The hypothalamus is a part of the brain that plays essential roles in hunger and satiety. Researchers have learned more about the neurons in that region. Scientists took skin and blood cells from healthy and very obese people and used them to create neurons that mimic those in the hypothalamus. The researchers found that when neurons are derived from cells of the obese, those neurons would not respond correctly to signals that indicate hunger or food intake; they showed differences in genes and metabolic pathways related to obesity. The data has been reported in Cell Stem Cell.
"This is the first step in applying an iPSC-based platform to model complex polygenic diseases such as obesity," said senior author Dhruv Sareen, a stem cell biologist at Cedars-Sinai Medical Center. "We developed a great platform that could potentially be used to evaluate the effects of experimental therapeutics on patient-specific hypothalamic neurons from obese patients with different, genetic backgrounds, body mass index, and environmental exposures."
Most people that are obese carry gene variations that make slight contributions to their susceptibility to weight gain; those genes are often related to metabolism and food consumption. The researchers wanted to learn more about how the hypothalamus contributes to obesity, but that (brain) tissue is difficult to obtain from people.
Sareen and colleagues overcame that hurdle by finding a way to make neurons like those in the hypothalamus from other cell types.
Their technique used blood and skin cells to generate hiPSCs (human induced pluripotent stem cells, described the video) from people with a body mass index (BMI) over 50, and those with a BMI under 25, considered normal weight. The hiPSCs then were utilized to make neurons with gene expression profiles that were similar to that of hypothalamus cells post-mortem (the profiles we have easy access to).
Those neurons release neuropeptides that respond to two hormones, ghrelin and leptin. In the neurons made from obese people, there was a stronger than typical reaction to ghrelin. The neurons also showed signs of disrupted metabolic pathways. These specialized hiPSCs are another step forward, showing how they can model disease in unusual or hard-to-obtain tissue types.

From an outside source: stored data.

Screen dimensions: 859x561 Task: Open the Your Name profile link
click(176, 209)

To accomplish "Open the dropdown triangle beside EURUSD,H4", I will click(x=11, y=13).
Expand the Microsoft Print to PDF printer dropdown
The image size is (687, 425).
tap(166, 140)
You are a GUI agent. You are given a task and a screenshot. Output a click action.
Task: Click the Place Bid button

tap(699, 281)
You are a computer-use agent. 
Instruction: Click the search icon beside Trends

"Ultimately, we are paving the way for personalized or precision medicine, in which drugs could be customized for obese patients with different genetic backgrounds and metabolic disease status, depending on their tolerance and reaction to drug combinations," noted Sareen.
The hypothalamus does not regulate hunger on its own, however. Sareen and his team are aware of the limitations of their study, and in the future want to see how their hypothalamic-like neurons interact with other important cell types.
"There are several intermediate steps before we can realize the potential of this iPSC technology to become a reliable platform to screen potential therapeutics for obesity and other metabolic diseases,” added Sareen.